As you can tell, I haven't been doing well with keeping off the Internet these days. Perhaps more so, I feel like I've been in a rut. Except for my designated time at lunch, I haven't been doing any writing. Of course, that's why I have my designated lunch period.
Maybe the autumn allergies are getting to me--I wake up every morning with a runny nose and grumpy demeanor. And haven't been getting proper sleep because one kid has a nightmare and the other coughs all night. I'm starting to get sick of revising Merm-8, just because I've been working on it for... how long? (checks blog entries) Started integrating critiques in July and started revision 3 in August. Maybe I'm getting a little sick of the universe. Not that I hate it, but I find myself drifting towards the universe I'm making for future stories.
Some days I'm more in love with the idea of writing than the actual writing. My ideas exist perfectly in my head, and when they get down to paper, they change. Ever so slightly. But the mood I expect to project comes out wrong. Sometimes I dread the actual composition process, but once I get into it, I don't mind it so much.

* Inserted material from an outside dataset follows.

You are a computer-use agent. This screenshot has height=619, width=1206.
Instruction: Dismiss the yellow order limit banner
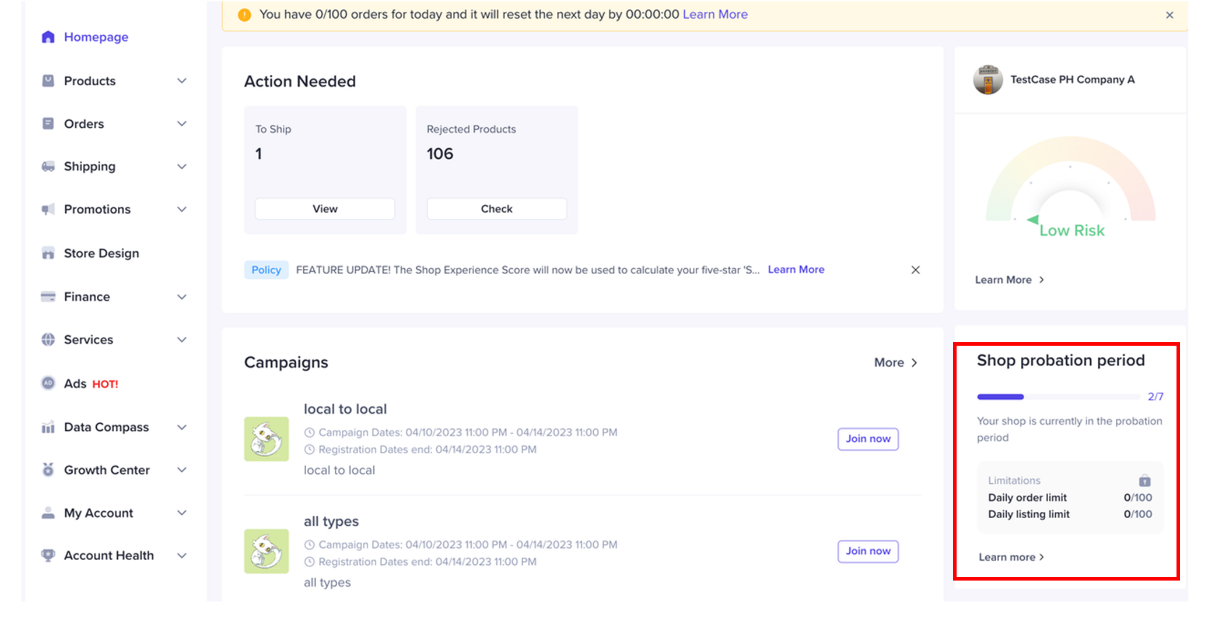point(1170,15)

I haven't written any short stories meant to be published since I stopped working on that 50 foot romance story. I'm not sure why I'm avoiding that. Maybe because it's harder? I'm sick of keeping track of the rejections? Maybe I'm not getting enough encouragement to continue?
It would be nice to get some positive feedback once in a while, but that's the life of a writer. You've got to do it for yourself above all else.